Bernard Orsman

Bernard Orsman is Super City reporter for the NZ Herald.

Tip Top deal leaves icecream makers cold

Tommy Holden (left) and James Crow fear losing summer business if Fonterra gets rights to sell its Tip Top icecream at public events and council-owned premises. Photo / Dean Purcell
Tommy Holden (left) and James Crow fear losing summer business if Fonterra gets rights to sell its Tip Top icecream at public events and council-owned premises. Photo / Dean Purcell

Icecream makers are worried by revelations that the Auckland Council is negotiating a 10-year deal to give Tip Top selling rights at public pools, parks, the waterfront and events.

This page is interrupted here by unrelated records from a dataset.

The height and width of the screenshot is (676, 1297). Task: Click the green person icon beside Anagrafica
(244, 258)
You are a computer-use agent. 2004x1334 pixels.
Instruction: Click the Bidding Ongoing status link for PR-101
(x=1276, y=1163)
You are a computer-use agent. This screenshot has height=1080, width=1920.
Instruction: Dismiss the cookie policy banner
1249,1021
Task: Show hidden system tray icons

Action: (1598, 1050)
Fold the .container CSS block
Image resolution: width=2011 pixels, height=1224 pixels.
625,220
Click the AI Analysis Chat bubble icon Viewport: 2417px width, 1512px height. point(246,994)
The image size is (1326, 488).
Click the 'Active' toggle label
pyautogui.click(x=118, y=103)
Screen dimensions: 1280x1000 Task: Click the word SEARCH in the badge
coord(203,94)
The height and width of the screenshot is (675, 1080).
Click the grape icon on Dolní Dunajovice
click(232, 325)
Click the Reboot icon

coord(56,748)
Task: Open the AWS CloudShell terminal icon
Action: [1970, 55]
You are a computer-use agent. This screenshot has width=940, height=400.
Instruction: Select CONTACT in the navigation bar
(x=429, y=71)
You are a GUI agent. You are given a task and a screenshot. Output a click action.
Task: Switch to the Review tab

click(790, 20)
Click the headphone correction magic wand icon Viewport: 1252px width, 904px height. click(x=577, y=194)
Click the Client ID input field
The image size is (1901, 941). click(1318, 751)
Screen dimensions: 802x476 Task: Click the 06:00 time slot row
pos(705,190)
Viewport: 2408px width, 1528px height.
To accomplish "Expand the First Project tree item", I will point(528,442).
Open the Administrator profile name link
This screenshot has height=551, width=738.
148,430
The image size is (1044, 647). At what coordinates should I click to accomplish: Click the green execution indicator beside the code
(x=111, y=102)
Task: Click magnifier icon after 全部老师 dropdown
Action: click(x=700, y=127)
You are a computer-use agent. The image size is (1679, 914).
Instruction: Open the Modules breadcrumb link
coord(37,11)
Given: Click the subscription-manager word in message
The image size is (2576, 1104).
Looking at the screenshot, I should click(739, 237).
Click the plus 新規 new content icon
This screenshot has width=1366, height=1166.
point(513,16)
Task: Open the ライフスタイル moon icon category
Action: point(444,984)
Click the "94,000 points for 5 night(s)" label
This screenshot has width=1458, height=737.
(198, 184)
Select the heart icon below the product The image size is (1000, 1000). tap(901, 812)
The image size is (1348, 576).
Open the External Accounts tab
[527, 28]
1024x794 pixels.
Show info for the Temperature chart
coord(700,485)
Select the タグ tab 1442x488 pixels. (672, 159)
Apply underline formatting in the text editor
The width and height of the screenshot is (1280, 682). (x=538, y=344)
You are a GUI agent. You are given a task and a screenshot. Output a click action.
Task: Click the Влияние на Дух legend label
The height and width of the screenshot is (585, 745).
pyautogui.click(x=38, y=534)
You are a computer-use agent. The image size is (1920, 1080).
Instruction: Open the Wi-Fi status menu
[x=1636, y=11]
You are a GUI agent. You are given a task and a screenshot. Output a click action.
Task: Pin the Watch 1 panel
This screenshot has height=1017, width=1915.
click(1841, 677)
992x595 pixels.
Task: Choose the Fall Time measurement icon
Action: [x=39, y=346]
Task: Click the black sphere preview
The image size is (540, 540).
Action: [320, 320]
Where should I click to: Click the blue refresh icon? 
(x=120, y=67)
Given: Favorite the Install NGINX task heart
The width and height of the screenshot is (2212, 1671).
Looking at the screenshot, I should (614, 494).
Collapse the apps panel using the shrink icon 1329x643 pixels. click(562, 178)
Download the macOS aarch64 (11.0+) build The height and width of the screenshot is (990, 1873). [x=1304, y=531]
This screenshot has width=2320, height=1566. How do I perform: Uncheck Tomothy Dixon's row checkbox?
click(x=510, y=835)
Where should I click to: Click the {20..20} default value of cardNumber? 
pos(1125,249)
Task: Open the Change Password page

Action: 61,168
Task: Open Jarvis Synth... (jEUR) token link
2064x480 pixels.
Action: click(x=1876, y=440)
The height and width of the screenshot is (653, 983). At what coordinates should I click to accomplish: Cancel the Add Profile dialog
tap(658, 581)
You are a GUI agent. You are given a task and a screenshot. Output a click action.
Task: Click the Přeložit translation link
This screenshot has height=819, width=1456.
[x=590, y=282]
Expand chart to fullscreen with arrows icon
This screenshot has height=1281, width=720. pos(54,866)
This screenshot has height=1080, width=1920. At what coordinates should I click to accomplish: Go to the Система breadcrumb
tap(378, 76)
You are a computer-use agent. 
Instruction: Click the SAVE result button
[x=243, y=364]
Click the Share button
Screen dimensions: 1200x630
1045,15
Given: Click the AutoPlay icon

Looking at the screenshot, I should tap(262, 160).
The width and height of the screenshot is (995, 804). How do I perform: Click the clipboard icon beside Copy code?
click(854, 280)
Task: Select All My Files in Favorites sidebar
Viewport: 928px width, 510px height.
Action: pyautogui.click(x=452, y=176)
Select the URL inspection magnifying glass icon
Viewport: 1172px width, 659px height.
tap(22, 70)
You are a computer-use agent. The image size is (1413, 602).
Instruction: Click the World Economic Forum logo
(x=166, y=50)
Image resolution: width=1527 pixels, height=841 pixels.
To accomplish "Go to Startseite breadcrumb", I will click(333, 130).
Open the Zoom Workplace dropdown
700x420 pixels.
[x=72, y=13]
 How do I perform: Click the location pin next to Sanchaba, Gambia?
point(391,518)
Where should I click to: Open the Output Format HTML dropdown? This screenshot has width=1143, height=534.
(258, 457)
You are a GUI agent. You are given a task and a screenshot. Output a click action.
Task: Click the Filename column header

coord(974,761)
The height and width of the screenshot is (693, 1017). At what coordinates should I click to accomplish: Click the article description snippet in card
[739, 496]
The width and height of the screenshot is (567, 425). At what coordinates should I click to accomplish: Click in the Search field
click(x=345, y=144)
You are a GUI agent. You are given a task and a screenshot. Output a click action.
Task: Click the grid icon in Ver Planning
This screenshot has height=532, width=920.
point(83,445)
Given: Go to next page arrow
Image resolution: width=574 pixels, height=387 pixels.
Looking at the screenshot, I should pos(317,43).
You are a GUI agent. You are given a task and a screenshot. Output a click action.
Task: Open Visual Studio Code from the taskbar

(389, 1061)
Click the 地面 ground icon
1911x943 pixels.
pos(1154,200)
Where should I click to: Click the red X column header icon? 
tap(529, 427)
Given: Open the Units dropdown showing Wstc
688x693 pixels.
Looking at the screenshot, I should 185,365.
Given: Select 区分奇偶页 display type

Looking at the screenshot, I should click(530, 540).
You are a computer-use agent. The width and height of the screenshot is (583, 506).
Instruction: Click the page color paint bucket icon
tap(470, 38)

Rival firms fear being shut out of places like Auckland Domain and the waterfront where icecream sales do a roaring trade in summer.

"Tip Top are going to cream it and take out the opposition in Auckland," said one competitor.

New Zealanders are among the biggest eaters of icecream in the world, getting through an average of 22 litres each every year.

Brett O'Riley, who heads the council's economic arm, says there are no plans to give Fonterra "blanket exclusivity" to sell its Tip Top icecream.

He said artisan producers would still be able to sell their icecream at council locations and events.

Commercial discussions were taking place with other icecream makers, he said, but would not name names.

Fonterra brands manager Peter McClure said this week the company was close to reaching a commercial deal to "give us selling rights for 10 years" for Tip Top icecream.

James Crow and Tommy Holden, who set up their Nice Blocks brand in 2010, said council events were great incubators for small businesses.

They started selling iceblocks at the Big Gay Out.

After making $3,500 in the summer of 2010 their turnover has grown to $750,000 this year.

"This is just a big business deal done with our council stepping on the throats of small businesses trying to succeed in Auckland," Mr Holden said.

Chris Dorn, the New Zealand general manager of Mr Whippy, said a 10-year deal sounded scary. He said council parks and sports fields accounted for a big part of business for the 11 Mr Whippy vans in Auckland.

Mr O'Riley said the Fonterra deal would create more value for ratepayers, but not at the expense of artisan and small producers, whom Ateed was committed to.